Premièrement, les avantages initiaux du site d’Oberbruck, à savoir la rivière et la main-d’œuvre, étaient devenus obsolètes. La rivière avait été remplacée par la machine à vapeur et par le moteur électrique ; le coût de la main-d’œuvre avait énormément augmenté et était devenu uniforme sur l’ensemble du territoire. L’isolement d’Oberbruck par rapport aux grands axes de communications devenait un inconvénient trop important. À l’échelle régionale, les capitaux et la main-d’œuvre ont commencé à fuir les Vosges alsaciennes pour se concentrer autour de trois pôles industriels : Mulhouse, Belfort et Montbéliard.
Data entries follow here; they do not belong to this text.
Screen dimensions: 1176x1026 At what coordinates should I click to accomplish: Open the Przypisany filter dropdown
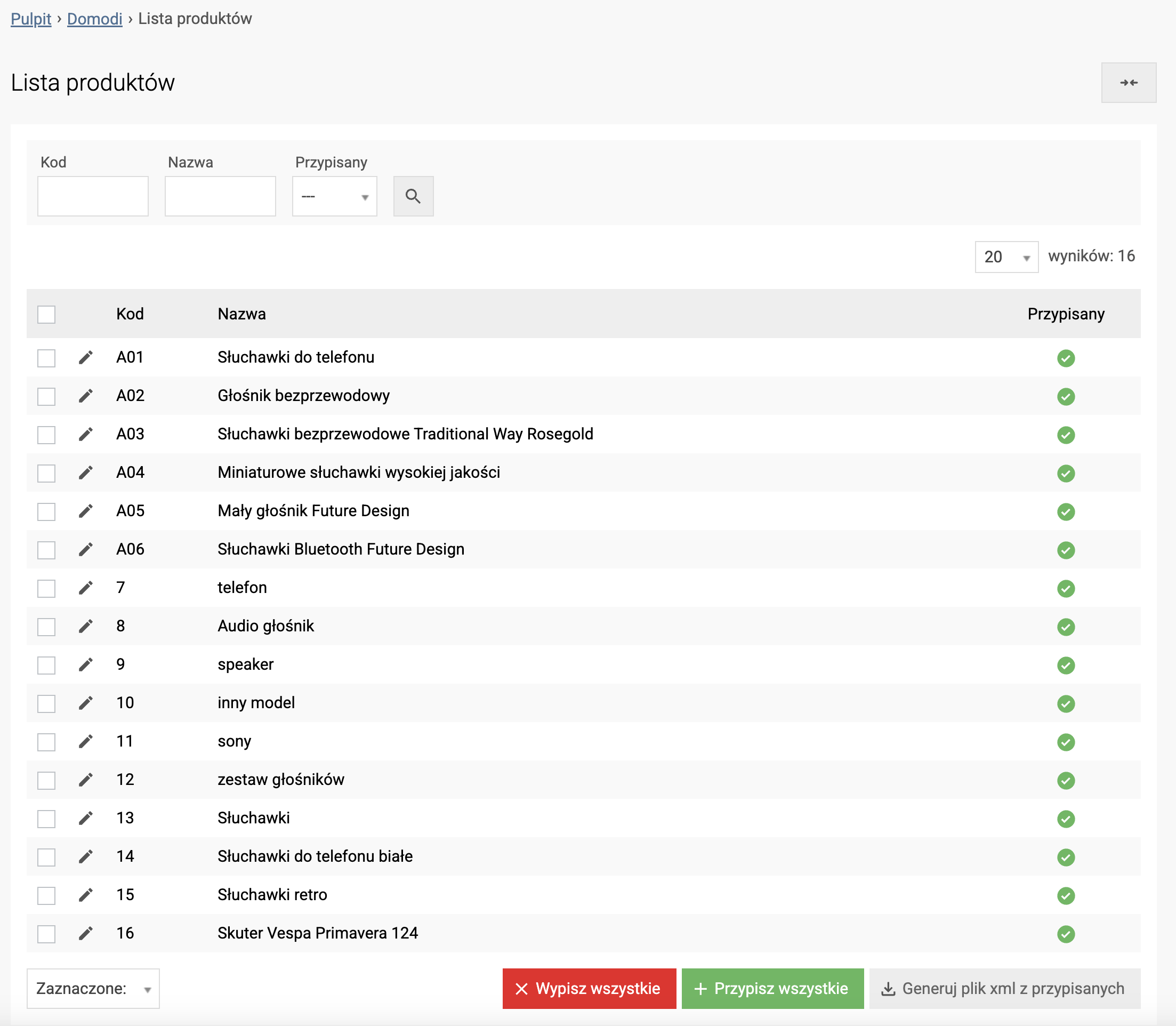click(334, 196)
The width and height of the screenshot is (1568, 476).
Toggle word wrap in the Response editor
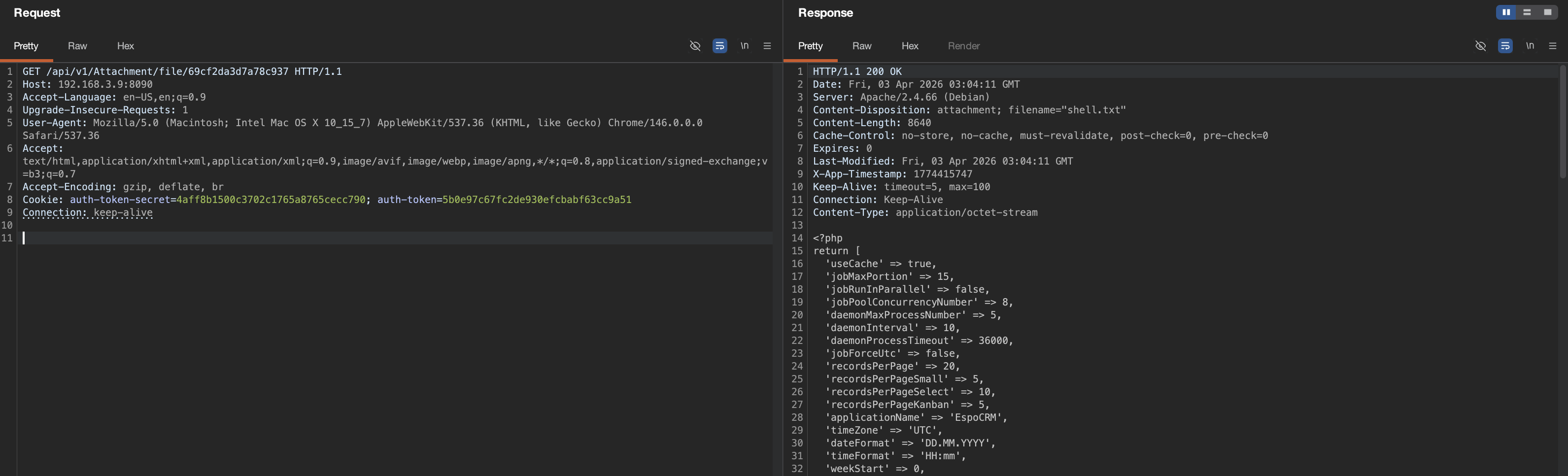click(x=1505, y=46)
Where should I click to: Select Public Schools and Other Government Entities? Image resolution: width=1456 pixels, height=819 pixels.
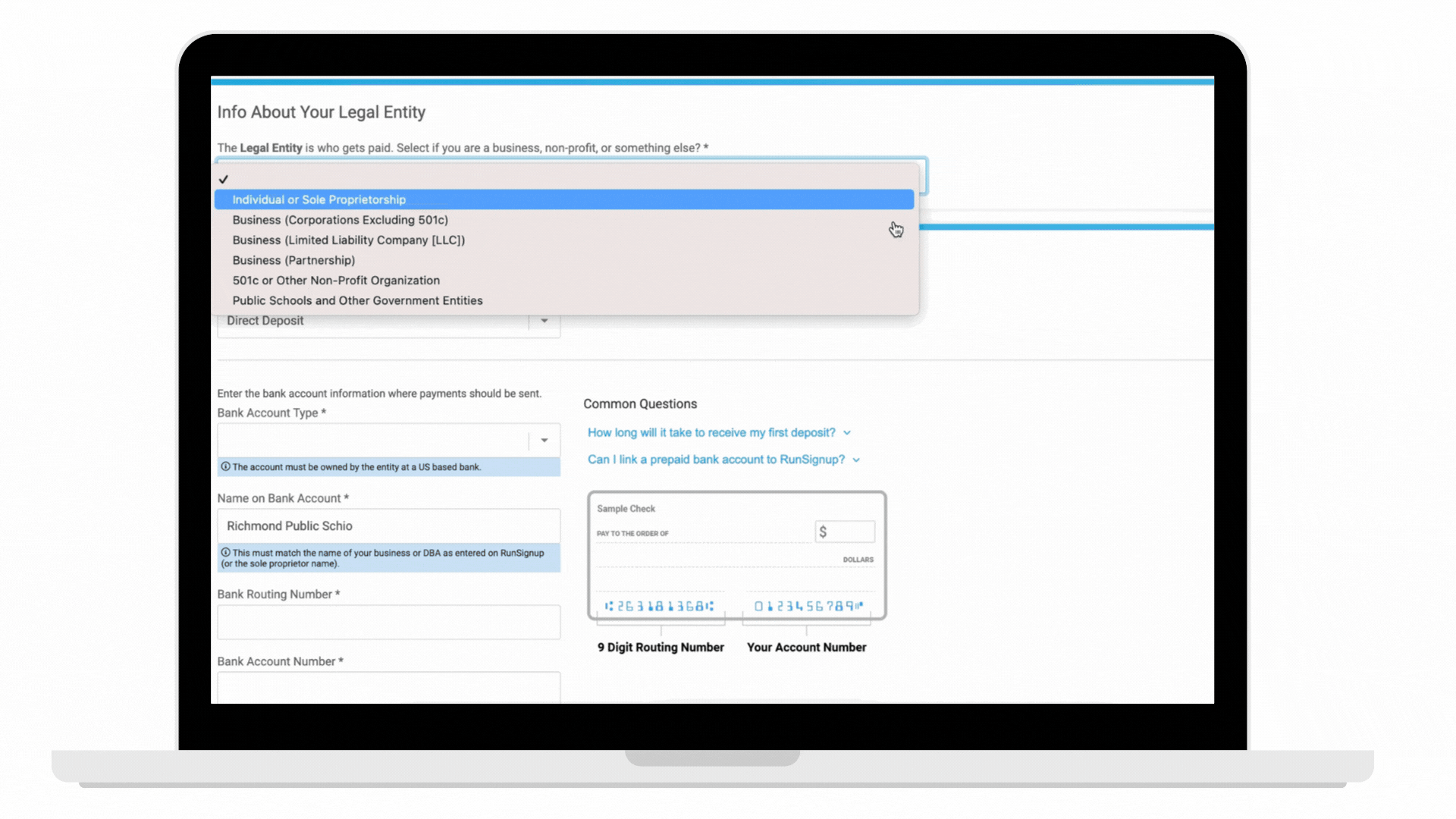click(x=357, y=301)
Deuxièmement, en se spécialisant dans la confection d’articles de coton, l’entreprise tourna le dos à la diversification commerciale. L’intégration des procédés de fabrication et la multiplication de l’outillage spécialisé, ont été des choix techniques qui ont déterminé et contraint les décisions ultérieures. Ainsi, cela a rendu plus difficile l’adaptation à une demande sensible au prix, ils n’avaient d’autres choix que d’étendre leur production pour assurer leur compétitivité. Avec le recul des ventes à partir des années 1930, puis des années 1950, la taille de l’appareil productif devenait démesurée par rapport à la demande. Si la mode et la clientèle avaient évolué, la stratégie commerciale de l’entreprise n’était plus adaptée à la réalité. Surement par volonté de conserver la situation déjà acquise et d’éviter des licenciements trop nombreux, la direction choisit l’austérité et la limitation des investissements. C’est pourquoi aucune reconversion ne fut opérée au profit des articles de luxe ou du tourisme.
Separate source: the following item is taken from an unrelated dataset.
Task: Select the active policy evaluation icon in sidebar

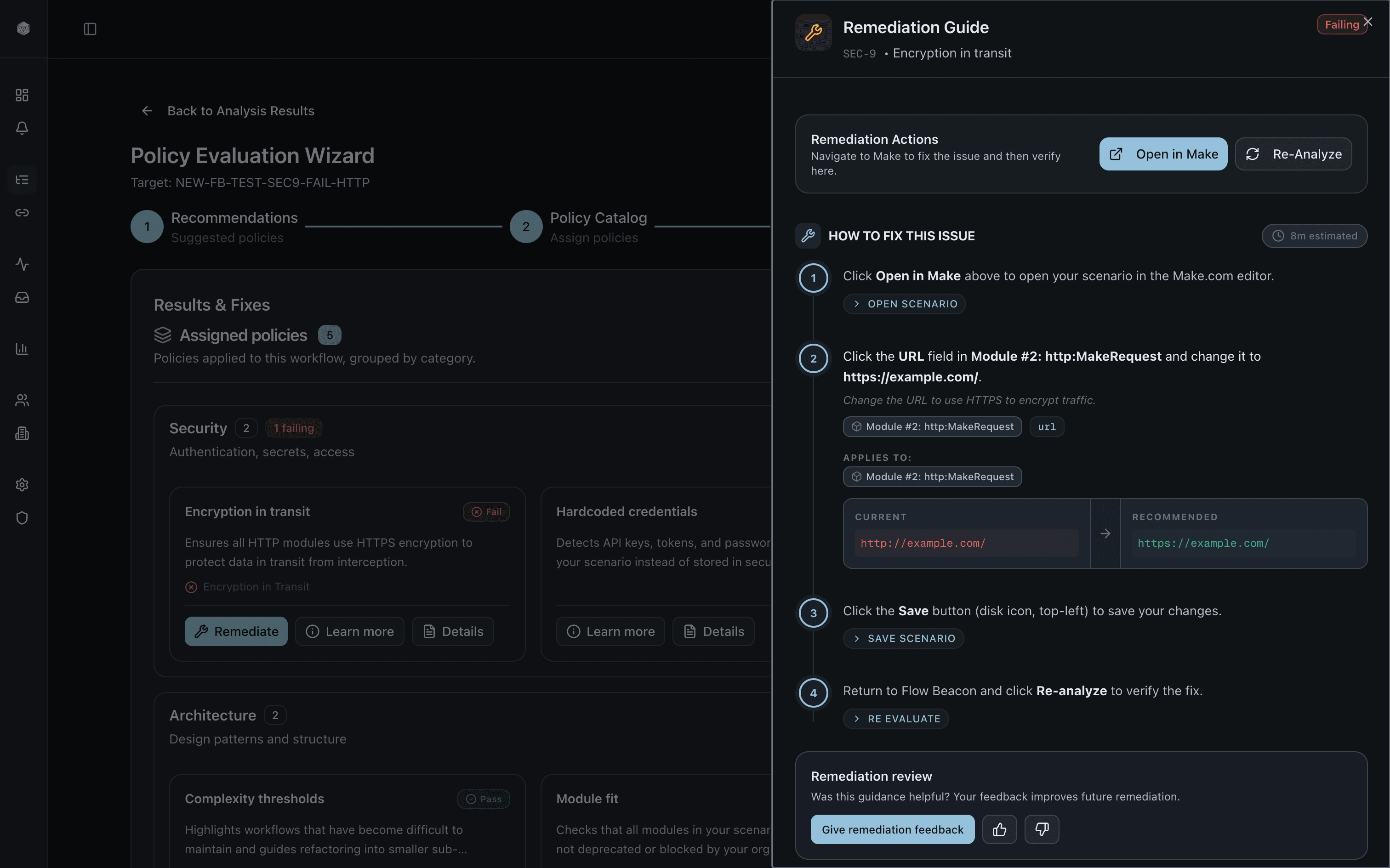Action: (x=22, y=180)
Troisièmement, le passage à une production mécanisée et concentrée chez Zeller-Frères, a été, comparativement aux autres industries du Haut-Rhin, tardif et incomplet. Pour cause, la société paysanne et l’ouvrier-paysan ont été un frein à l’industrialisation. Une forte tradition de travail à domicile a perduré ; cette spécificité a été respectée par Zeller-Frères qui n’avait d’autre choix que de faire preuve de souplesse avec ses employés. C’est pourquoi l’avènement du système usinier n’a pas bouleversé et remis en cause les structures sociales.
Conclusion
Au cours de son histoire, les conditions d’existence et de fonctionnement de Zeller-Frères se sont profondément transformées. Trois modèles entrepreneuriaux distincts se sont succédés, chacun dicté par les fluctuations du marché du travail et les réalités économiques changeantes. Cette étude met en évidence que l’industrialisation n’est pas un processus linéaire et uniforme, mais plutôt une évolution graduelle qui prend différentes formes selon les spécificités. L’une des forces de Zeller-Frères, a été sa capacité à concilier innovation technologique et structures proto-industrielles. Plutôt que d’adopter une approche radicale, l’entreprise a su trouver un équilibre entre les pratiques traditionnelles et les avancées technologiques. Cette combinaison lui a permis de s’adapter aux mutations économiques et de prospérer malgré les défis rencontrés. Zeller-Frères est un cas d’école pour l’industrie haut-rhinoise, en particulier pour l’espace vosgien. Car ses caractéristiques archétypales nous permettent de transposer son modèle de développement à beaucoup d’autres entreprises locales.